*** Data excerpts ***
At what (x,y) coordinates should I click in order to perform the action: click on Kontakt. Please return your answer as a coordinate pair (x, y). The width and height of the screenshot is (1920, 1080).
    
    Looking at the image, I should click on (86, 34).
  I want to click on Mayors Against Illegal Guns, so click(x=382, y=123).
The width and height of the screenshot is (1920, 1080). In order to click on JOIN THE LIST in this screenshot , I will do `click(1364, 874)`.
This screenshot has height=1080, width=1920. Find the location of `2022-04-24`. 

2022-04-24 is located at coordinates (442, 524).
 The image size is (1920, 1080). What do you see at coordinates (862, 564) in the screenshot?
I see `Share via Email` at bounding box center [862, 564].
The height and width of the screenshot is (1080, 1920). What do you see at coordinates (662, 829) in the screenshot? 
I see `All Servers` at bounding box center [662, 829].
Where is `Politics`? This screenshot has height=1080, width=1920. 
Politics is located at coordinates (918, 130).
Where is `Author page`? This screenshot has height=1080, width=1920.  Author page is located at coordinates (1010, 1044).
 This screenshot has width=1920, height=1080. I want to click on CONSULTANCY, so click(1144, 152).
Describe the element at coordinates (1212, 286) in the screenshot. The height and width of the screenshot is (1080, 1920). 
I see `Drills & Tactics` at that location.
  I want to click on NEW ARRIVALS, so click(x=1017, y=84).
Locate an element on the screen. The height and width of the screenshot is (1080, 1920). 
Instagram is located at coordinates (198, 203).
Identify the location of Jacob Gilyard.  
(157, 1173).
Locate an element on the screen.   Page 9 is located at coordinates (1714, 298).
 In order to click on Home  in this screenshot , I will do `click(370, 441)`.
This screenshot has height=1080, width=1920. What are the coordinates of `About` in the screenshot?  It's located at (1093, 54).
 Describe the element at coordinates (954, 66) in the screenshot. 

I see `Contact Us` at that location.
***
## Exercise:
Convert every line of the records above into a Markdown table with the columns Row and Line. Number the rows in order and leave out blank lines.

## Finished exercise:
| Row | Line |
|---|---|
| 1 | At what (x,y) coordinates should I click in order to perform the action: click on Kontakt. Please return your answer as a coordinate pair (x, y). The width and height of the screenshot is (1920, 1080). |
| 2 |     Looking at the image, I should click on (86, 34). |
| 3 |   I want to click on Mayors Against Illegal Guns, so click(x=382, y=123). |
| 4 | The width and height of the screenshot is (1920, 1080). In order to click on JOIN THE LIST in this screenshot , I will do `click(1364, 874)`. |
| 5 | This screenshot has height=1080, width=1920. Find the location of `2022-04-24`.  |
| 6 | 2022-04-24 is located at coordinates (442, 524). |
| 7 |  The image size is (1920, 1080). What do you see at coordinates (862, 564) in the screenshot? |
| 8 | I see `Share via Email` at bounding box center [862, 564]. |
| 9 | The height and width of the screenshot is (1080, 1920). What do you see at coordinates (662, 829) in the screenshot?  |
| 10 | I see `All Servers` at bounding box center [662, 829]. |
| 11 | Where is `Politics`? This screenshot has height=1080, width=1920.  |
| 12 | Politics is located at coordinates (918, 130). |
| 13 | Where is `Author page`? This screenshot has height=1080, width=1920.  Author page is located at coordinates (1010, 1044). |
| 14 |  This screenshot has width=1920, height=1080. I want to click on CONSULTANCY, so click(1144, 152). |
| 15 | Describe the element at coordinates (1212, 286) in the screenshot. The height and width of the screenshot is (1080, 1920).  |
| 16 | I see `Drills & Tactics` at that location. |
| 17 |   I want to click on NEW ARRIVALS, so click(x=1017, y=84). |
| 18 | Locate an element on the screen. The height and width of the screenshot is (1080, 1920).  |
| 19 | Instagram is located at coordinates (198, 203). |
| 20 | Identify the location of Jacob Gilyard.   |
| 21 | (157, 1173). |
| 22 | Locate an element on the screen.   Page 9 is located at coordinates (1714, 298). |
| 23 |  In order to click on Home  in this screenshot , I will do `click(370, 441)`. |
| 24 | This screenshot has height=1080, width=1920. What are the coordinates of `About` in the screenshot?  It's located at (1093, 54). |
| 25 |  Describe the element at coordinates (954, 66) in the screenshot.  |
| 26 | I see `Contact Us` at that location. |